This has been a very rough few weeks.
The original diagnosis from the vet was incorrect. Not a tumor pressing on the lungs, but congestive heart failure with lungs filling up with fluid. In either case, it was a death sentence.
We came home with medication to treat the symptoms and were told we could have the lungs drained every few days. There was that glimmer of hope for us to grab on to.
What we weren’t told was our precious four legged child would never act like he once did. He’d never hop up the stairs to his favorite chair for a nap. He’d barely move at all. He wouldn’t even eat. Not his healthy greens we purchased every two days from the fancy organic market down the street or even the junk food; dried blueberries we got at Costco.
He never acted the same. It was like he knew what the doctor said and he wanted us to know that he was ready.
He stopped eating so we tried to force feed him. We’d fill a feeding syringe with Critical Care flavored with apple juice. We’d inject the food and he’d spit it back on us.
He was doing pretty well last Wednesday night. He cuddled next to me for lots of rubs. I put his favorite cilantro in front of him and he half heartedly nibbled a bit; I think more to please me than to fill his own needs.
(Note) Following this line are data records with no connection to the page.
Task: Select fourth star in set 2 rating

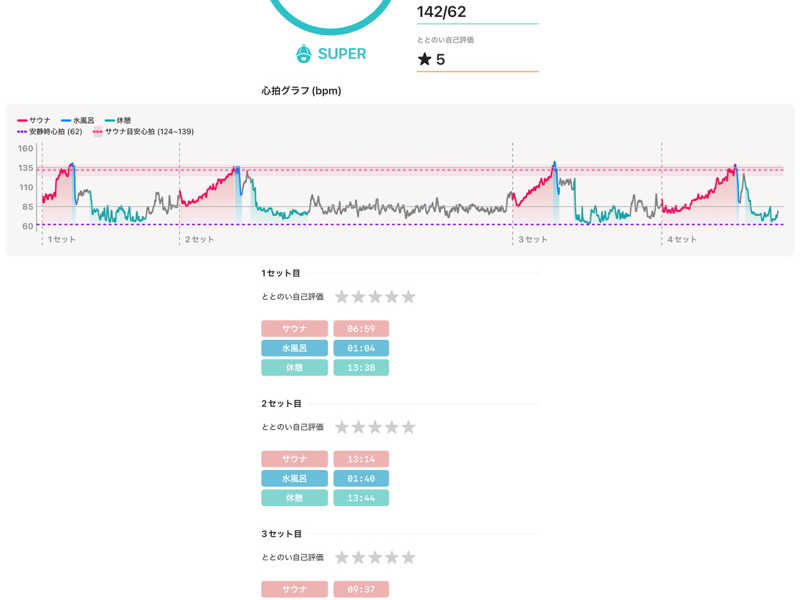Action: pos(392,427)
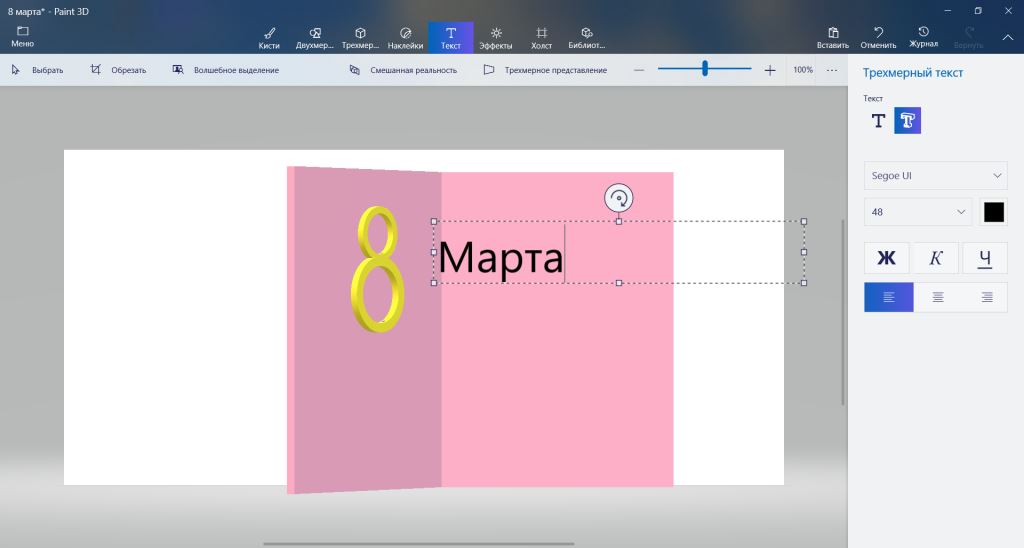The width and height of the screenshot is (1024, 548).
Task: Click the Смешанная реальность button
Action: pos(403,70)
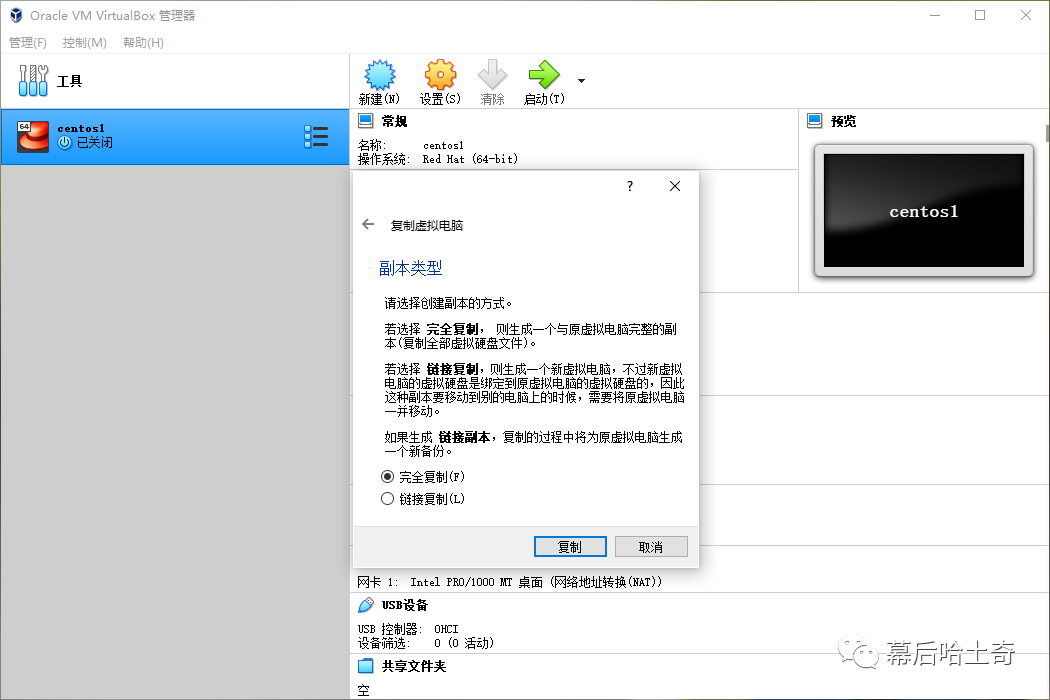Open the 管理(F) menu
The height and width of the screenshot is (700, 1050).
(x=28, y=42)
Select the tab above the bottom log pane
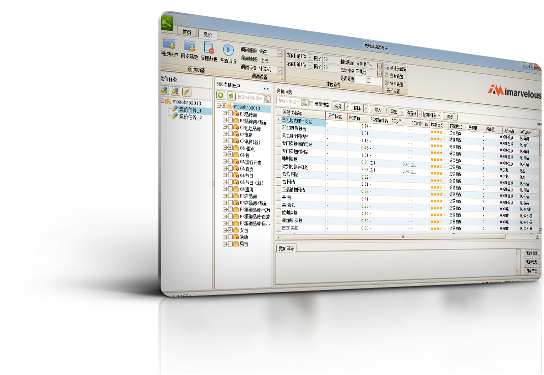Screen dimensions: 544x375 286,248
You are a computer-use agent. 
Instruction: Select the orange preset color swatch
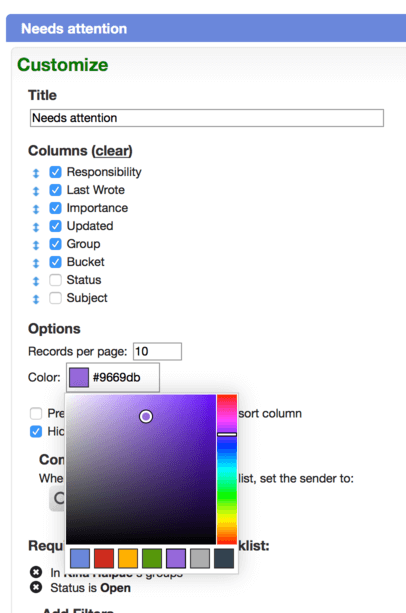128,558
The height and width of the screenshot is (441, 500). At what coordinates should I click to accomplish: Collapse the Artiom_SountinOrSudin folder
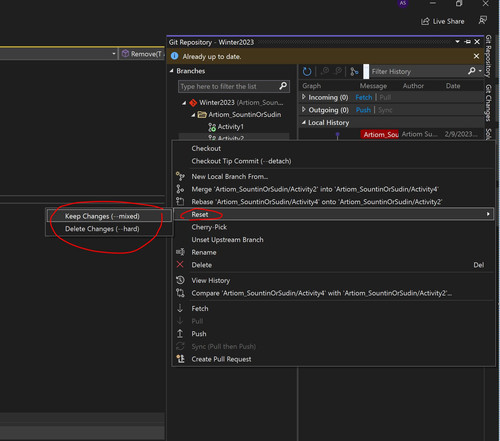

But Thursday morning when we woke up, he couldn’t lift his head; breathing was labored. Since the vet’s office didn’t open for another two hours, we ran out to pick up bagels & coffee but by the time we got home, he was on his side unable to move.
Hubby gathered his frail little body up and put it in the carrier. I rushed to the vet; calling along the way to let them know I was headed over there.
When I got to the vet’s office, she rushed us back to an examination room. The vet took one look and said it was my decision, but it was really time. I sobbed uncontrollably as I signed the paper to put him down.
I rubbed his head while the doctor did what she had to do. The process was quick. One syringe of clear liquid, and his heart stopped. The eyes were wide open, as if staring at me.
The vet gave me a few minutes alone with him. Involuntary muscle twitches started that confused me. His little tail started to move. I yelled for the doctor & she said he was dead. It was just final impulses from his brain. That little tail wag I hope was a sign that I did the right thing.
Many tears have been cried over the last two days at our house. Many more will probably come. We are two heartbroken souls trying to get through to a day when we won’t hurt so bad.